L’ennesimo licenziamento senza giusta causa. Questa volta il bersaglio è lo Stato europeo. LoStato sicurezza, in primo luogo.
La rimozione delle barriere normative compromette, infatti, consolidate garanzie a tutela dei lavoratori, dei consumatori, della salute, dell’ambiente. Controlli, etichettature, certificazioni potrebbero essere considerate “barriere indirette” al libero scambio in settori cruciali quali la chimica-farmaceutica, la sanità, l’auto, l’istruzione, l’agricoltura, i beni comuni, gli strumenti finanziari: è tipicamente il caso degli organismi geneticamente modificati, la cui introduzione massiva nell’agricoltura europea è stata finora rallentata da una serie di regole ispirate all’europeo “principio di precauzione”.
Ma “cartellino rosso” degli “apostoli del libero scambio” non risparmia nemmeno i principi dello Stato di diritto. Il Ttip rende, infatti, possibile citare in giudizio l’Unione e gli Stati nazionali, vanificando la prerogativa pubblica di esercitare il potere giudiziario sul proprio territorio. Le controversie commerciali verrebbero affidate a speciali corti extraterritoriali. Le multinazionali sarebbero autorizzate a trascinare in giudizio governi, aziende, servizi pubblici ritenuti non competitivi, a esigere compensazioni per i mancati guadagni dovuti a regimi del lavoro considerati troppo vincolanti, a leggi ambientali giudicate troppo severe.
Cartellino rosso, infine, anche per lo Stato sociale. Il mercato comune Europa-Usa danneggerà interi settori del sistema produttivo europeo. Questi per “sopravvivere” si appelleranno, in nome del superiore interesse a non deindustrializzare il Vecchio Continente, all’inderogabile esigenza di ulteriori tagli alla tassazione. E, quindi, alla spesa pubblica, alle politiche di welfare.
Un accordo, insomma, colmo di agguati che rischia di spazzare il buono che c’è nell’ acquis communitaire. Sono, insomma, in discussione disciplina e diritti che costituiscono un elemento identificativo dell’european way of life.
Sorprende il silenzio complice delle classi dirigenti dei paesi mediterranei rispetto all’Accordo di Partenariato Transatlantico, aderendo al quale il programma di liberalizzazioni subirebbe un’escalation destinata a cancellare ogni traccia di autonomia politica, economica, culturale dell’Europa.

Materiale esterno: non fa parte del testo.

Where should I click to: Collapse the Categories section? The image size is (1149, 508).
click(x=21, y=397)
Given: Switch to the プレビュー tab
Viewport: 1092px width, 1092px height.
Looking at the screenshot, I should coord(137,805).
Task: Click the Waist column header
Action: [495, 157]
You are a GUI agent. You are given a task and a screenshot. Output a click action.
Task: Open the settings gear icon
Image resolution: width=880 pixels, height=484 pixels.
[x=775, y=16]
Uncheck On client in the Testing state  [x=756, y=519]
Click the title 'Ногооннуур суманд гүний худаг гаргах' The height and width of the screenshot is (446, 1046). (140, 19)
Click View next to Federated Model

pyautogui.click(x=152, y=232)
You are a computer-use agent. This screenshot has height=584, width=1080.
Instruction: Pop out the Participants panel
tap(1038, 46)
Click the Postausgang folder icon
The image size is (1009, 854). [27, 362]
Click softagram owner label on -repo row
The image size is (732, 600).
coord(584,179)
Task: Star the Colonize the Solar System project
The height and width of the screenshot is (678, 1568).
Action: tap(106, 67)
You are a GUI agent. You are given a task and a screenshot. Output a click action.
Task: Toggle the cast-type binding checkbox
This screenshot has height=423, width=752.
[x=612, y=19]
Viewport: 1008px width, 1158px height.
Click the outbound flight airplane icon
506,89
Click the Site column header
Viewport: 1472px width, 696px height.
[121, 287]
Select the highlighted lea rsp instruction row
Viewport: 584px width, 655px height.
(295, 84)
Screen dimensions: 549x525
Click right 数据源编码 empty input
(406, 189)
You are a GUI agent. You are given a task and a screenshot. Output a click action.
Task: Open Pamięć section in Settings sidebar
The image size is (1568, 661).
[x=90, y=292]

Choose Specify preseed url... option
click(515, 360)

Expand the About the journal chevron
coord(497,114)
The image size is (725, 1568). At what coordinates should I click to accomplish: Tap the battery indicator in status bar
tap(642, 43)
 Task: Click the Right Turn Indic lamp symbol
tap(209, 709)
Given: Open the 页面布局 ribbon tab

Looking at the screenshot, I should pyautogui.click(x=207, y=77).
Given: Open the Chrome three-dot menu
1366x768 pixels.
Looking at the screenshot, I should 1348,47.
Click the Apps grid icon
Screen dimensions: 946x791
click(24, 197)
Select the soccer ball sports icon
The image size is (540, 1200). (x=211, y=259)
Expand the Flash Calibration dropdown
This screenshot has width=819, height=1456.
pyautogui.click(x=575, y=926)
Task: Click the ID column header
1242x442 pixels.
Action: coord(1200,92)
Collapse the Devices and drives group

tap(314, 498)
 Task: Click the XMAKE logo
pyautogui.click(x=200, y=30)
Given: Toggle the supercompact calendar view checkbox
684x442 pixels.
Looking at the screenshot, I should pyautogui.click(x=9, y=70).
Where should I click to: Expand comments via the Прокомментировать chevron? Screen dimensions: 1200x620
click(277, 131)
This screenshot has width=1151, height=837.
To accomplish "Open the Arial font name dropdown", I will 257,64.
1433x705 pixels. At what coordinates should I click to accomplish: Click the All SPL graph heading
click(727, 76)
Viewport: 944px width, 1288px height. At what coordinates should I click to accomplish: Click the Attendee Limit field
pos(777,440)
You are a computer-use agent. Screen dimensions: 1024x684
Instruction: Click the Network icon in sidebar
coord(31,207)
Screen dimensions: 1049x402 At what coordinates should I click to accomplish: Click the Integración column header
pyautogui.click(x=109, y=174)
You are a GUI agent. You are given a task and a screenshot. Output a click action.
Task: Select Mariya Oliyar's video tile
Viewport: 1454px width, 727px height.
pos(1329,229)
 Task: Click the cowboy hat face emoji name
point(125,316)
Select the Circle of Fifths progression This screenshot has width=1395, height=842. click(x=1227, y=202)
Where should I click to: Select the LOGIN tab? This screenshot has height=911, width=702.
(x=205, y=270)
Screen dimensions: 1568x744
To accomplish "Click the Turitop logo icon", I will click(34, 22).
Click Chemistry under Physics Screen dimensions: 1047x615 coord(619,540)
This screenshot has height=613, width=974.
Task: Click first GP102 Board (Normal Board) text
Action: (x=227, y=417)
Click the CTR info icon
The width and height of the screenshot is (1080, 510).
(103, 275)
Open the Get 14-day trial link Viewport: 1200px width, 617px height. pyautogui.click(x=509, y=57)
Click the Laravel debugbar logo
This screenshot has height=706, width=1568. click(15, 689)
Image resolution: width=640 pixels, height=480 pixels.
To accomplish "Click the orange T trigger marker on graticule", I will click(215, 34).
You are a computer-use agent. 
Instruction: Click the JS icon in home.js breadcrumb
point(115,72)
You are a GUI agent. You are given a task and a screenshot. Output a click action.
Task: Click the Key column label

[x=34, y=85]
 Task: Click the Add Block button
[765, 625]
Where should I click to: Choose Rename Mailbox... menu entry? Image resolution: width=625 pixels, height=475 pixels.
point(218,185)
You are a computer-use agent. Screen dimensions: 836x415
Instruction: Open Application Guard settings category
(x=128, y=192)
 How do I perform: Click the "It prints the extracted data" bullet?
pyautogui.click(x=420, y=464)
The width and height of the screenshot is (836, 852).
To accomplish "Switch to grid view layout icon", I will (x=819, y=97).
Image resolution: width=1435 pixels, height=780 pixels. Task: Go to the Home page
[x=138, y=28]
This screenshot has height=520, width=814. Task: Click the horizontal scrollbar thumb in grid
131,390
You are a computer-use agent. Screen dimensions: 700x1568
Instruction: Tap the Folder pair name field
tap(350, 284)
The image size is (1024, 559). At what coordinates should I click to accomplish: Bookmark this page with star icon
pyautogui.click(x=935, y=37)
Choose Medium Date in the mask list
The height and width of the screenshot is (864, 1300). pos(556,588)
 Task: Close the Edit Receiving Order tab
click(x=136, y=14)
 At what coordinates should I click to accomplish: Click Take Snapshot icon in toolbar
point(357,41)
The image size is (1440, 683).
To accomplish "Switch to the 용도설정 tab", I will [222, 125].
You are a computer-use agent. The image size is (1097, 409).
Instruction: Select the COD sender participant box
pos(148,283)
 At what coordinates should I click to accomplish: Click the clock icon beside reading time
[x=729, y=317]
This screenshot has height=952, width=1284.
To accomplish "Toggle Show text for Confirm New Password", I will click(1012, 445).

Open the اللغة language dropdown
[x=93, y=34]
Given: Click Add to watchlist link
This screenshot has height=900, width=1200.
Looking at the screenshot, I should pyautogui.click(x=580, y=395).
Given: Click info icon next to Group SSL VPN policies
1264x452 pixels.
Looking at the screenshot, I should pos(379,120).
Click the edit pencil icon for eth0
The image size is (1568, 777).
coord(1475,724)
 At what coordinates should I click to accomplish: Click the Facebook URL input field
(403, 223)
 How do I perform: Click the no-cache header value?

Barbara Spinelli ha proposto una rappresentazione spietata di questo silenzio. “Re dormienti” che hanno dimenticato cosa siano una corona e uno scettro, ignari dei costi che il mercato comune Europa-Usa comporta per i paesi dell’Unione, in particolare per quelli mediterranei.
Io penso che il silenzio complice copra una scelta consapevole, frutto del consenso trasversale tra elite denazionalizzate, ciniche, senza radici. La maggioranza dell’establishment europeo pensa ciò che la quasi totalità dell’establishment statunitense dice ad alta voce: che è la Cina il convitato di pietra del Ttip, l’ultimo volano per rallentare il declassamento dei mercati euro-atlantici da una posizione di preminenza ad una di semplice predominanza.
A questo obiettivo geoeconomico – in larga misura ideologico – le classi dirigenti dell’Unione sacrificano la crescita armoniosa ed equilibrata delle loro nazioni. C’è solo un nome per definire questa scelta scellerata: secessione. Secessione dei poteri costituiti dai poteri costituenti, delle elite sovranazionali dai loro popoli.
Questo è il movimento fondamentale dei nostri tempi, come dimostra l’ascesa dei diversi populismi. Non basta per contrastare questa scellerata secessione l’appello ai buoni sentimenti. Qualche presidio, un po’ di movimentismo. Serve qualcosa che assomigli a quei contro movimenti sui quali, a suo tempo, si arrovellarono Marx, Polany, Gramsci. Podemos? Io penso di sì.